연세대학교 첨단관 엘리베이터 6층에 내리니 ‘World Class University: School of Mathematics and Computing’이라는 안내 표지판이 벽에 붙어 있다. World Class University(WCU)는 2008년에 시작된 정부 주도의 대학연구역량강화 사업이다. 최정일 교수는 “연세대학교 계산과학공학과는 WCU 프로그램에 의해 2009년 설립되었고, 대학원 학과다.”라고 말했다. 2009년 당시 수학과 교수, 공과대학 교수가 참여하였고, 수학과 서진근 교수를 단장으로 계산과학공학과가 만들어졌다. 최정일 교수는 기계공학자이다. KAIST에서 박사학위를 2002년에 받았다(학부 90학번). 최 교수가 학과 소개를 다음과 같이 했다.

“계산과학공학(Computational Science and Engineering, CSE)은 수학, 과학, 그리고 공학 분야의 문제를 해결하기 위해 고급 컴퓨팅 기술과 알고리즘을 사용하는 학문 분야다. 이 분야의 핵심 목표는 복잡한 자연 현상이나 공학적 문제를 모델링, 시뮬레이션, 그리고 분석이다. 주요 특징은 다음과 같다. 1) 모델링과 시뮬레이션이다. 자연 현상이나 공학문제를 수학적 모델로 표현하고, 이를 컴퓨터 시뮬레이션을 통해 연구한다. 2) 수치해석이다. 수학적 모델을 컴퓨터가 이해할 수 있는 알고리즘으로 전환한다. 대부분의 경우 연속적인 수학적 문제를 이산적으로 변환하는 과정을 포함한다. 3) 과학계산인데, C, C++, Python, Fortran 등의 프로그래밍 언어를 사용하여 수치해석 알고리즘을 컴퓨터 프로그램으로 구현하고, 대규모, 고도 계산을 필요로 하는 문제에 대해, 고성능 컴퓨팅 자원을 활용하여 해결한다. 계산과학공학은 다양한 분야, 예를 들어 물리학, 화학, 생물학, 공학, 의학에서 실험적 또는 이론적으로 접근하기 어려운 문제들을 과학계산을 통해 효과적으로 해결할 수 있다.”
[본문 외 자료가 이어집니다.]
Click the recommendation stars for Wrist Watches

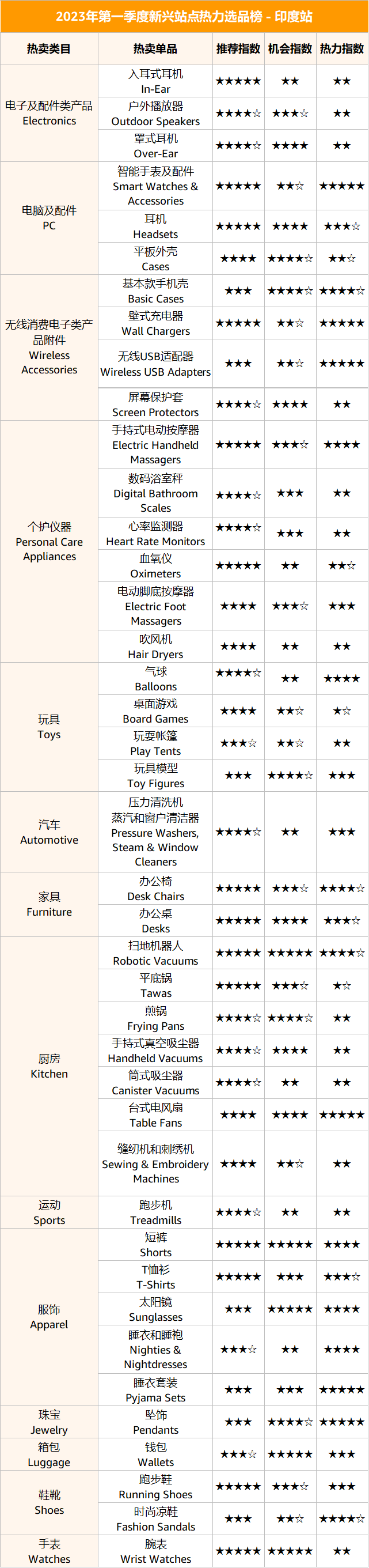[x=238, y=1551]
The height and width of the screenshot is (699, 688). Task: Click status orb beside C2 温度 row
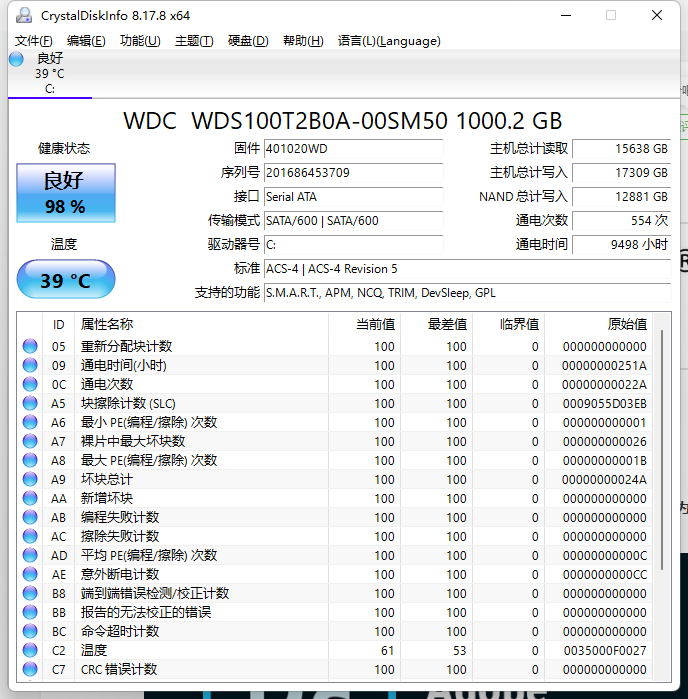(x=30, y=650)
계산과학공학과는 한국에만 있는 게 아니라고 했다. 미국 스탠퍼드 대학교, 텍사스 대학교 오스틴 캠퍼스, 하버드 대학교에도 있다. 그러나 많은 곳들이 독립적 학과 형태가 아니고, 응용 수학과 및 공학과가 같이 운영하는 ‘협동과정’ 프로그램 형태다. 그는 “융합형 인재를 만들자는 말을 많이 한다.”라며 “계산과학공학과 교수들이 ‘내 학생은 하이브리드 인재를 만들어보자. 응용수학을 잘 알고, 공학의 필요성도 잘 이해하고, 프로그래밍도 잘하게 만들자’라는 목표를 갖고 학과를 운영하고 있다.”라고 말했다. 최 교수가 배출한 박사 제자는 7명이며, 2024년 2월에 4명의 새로운 박사들이 배출될 예정이다.

최 교수 연구 분야

최정일 교수 실험실 이름은 멀티 피직스 계산 연구실(MPMC, Multi-Physics Modeling and Computation Lab)이다. 웹사이트를 구경했기에 최 교수에게 나는 이렇게 말했다. “연구 분야가 네 개 있다고 알고 왔다. 전산유체역학(CFD, Computational Fluid Dynamics), 배터리, Modeling and Computation(물리 기반 수리 모델링), Data-Driven Modeling(데이터 기반 모델링)이라고 적혀 있는 걸 봤다.” 최 교수는 내 말을 듣고 웃으며 정정해줬다. “전산유체역학(도심 풍환경)과 배터리 모델링 두 개가 주요 연구 분야이고, 다른 두 개는 그 연구 분야를 원활하게 수행하기 위한 연구 방법론이다.”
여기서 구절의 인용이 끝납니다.